Liz is my mother. She has been making this cake for decades and it just never fails to be spectacular. So spectacular in fact, when she makes one, she has to make a second because my father can’t take the smell of this cake baking without actually having a piece himself. She makes one to give away, as planned, and one to keep due to my father’s repetitive plea. The aroma is ridiculous – cinnamon, brown sugar, roasting walnuts, ooey buttery cake…
…I think I blacked out for a moment.
I said in a previous post there are ingredients in recipes we cannot taste, but make a dish amazing instead of simply good. Sour cream is the secret here, even though its in the title so I guess it cannot be considered secret. However, if you were to give this cake to someone and ask them what they think is in it, sour cream would most likely not be on their list. The sour cream adds moistness and richness, not flavor to the batter and may also be what causes one to eat slice after slice, crumb after crumb until they are using their fingers to pick up pieces of leftover cake on the platter. It happens.
There is a trick to the cinnamon swirl; thickly pile it making it a true layer. The slices look pretty and you are left with a cakey, cinnamon crunchy, chewy raisin taste-layering effect.
Liz’s Sour Cream Coffee Cake
Ingredients:
- 3/4 cup light brown sugar, firmly packed
- 1 cup chopped walnuts
- 1/2 cup raisins, chopped
- 2 teaspoons cinnamon
- 3 cups all-purpose flour
- 1 1/2 teaspoons baking soda
- 1/2 teaspoon salt
- 3/4 cup unsalted butter at room temperature
- 1 1/2 cups sugar
- 3 eggs at room temperature
- 1 pint sour cream (2 cups)
How To:
Combine brown sugar, chopped nuts, raisins, and cinnamon. Set mixture aside. Sife together flour, baking soda, and salt.

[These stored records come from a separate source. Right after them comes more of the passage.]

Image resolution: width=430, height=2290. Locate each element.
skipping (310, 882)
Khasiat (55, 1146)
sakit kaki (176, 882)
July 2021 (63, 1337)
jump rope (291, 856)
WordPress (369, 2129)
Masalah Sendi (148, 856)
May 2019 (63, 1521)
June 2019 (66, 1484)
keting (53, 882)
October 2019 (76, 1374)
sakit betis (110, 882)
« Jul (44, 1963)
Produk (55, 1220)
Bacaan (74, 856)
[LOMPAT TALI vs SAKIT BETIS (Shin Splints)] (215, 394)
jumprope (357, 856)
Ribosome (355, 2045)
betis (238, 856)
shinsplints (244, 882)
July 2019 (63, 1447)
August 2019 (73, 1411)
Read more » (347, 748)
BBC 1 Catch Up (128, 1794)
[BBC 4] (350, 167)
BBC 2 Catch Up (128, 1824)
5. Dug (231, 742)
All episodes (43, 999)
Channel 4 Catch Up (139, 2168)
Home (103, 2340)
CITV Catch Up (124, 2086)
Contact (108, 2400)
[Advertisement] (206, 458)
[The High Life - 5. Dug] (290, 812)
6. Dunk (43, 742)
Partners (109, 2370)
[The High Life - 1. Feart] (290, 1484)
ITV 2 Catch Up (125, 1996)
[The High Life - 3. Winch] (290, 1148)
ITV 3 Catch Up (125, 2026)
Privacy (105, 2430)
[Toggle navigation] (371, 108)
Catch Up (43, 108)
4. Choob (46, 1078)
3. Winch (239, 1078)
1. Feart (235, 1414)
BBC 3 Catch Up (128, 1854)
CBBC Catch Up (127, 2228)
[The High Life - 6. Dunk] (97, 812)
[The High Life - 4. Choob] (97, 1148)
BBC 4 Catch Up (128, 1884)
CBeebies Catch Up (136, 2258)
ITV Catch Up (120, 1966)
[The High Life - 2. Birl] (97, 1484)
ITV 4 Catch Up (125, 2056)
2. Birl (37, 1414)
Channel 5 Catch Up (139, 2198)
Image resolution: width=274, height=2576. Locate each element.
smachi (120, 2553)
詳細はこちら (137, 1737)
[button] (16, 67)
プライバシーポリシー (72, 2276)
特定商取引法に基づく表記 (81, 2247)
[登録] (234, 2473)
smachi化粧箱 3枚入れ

Cream butter and sugar. Beat in eggs, one at a time. Stir flour mixture into butter mixture alternately with sour cream. Stir until smooth after each addition. Pour 1/3 of batter into greased 10 inch tube pan. Sprinkly with 1/3 of nut mixture. Repeat two more times. When sprinkling last bit on top, try not to add many raisins as they tend to burn (leave them more for the middle layers).
Bake for 1 hour and 15 minutes, but test after 1 hour with a cake tester to see if done. Cool in pan on rack for 30 minutes or more. Serve with coffee…or not.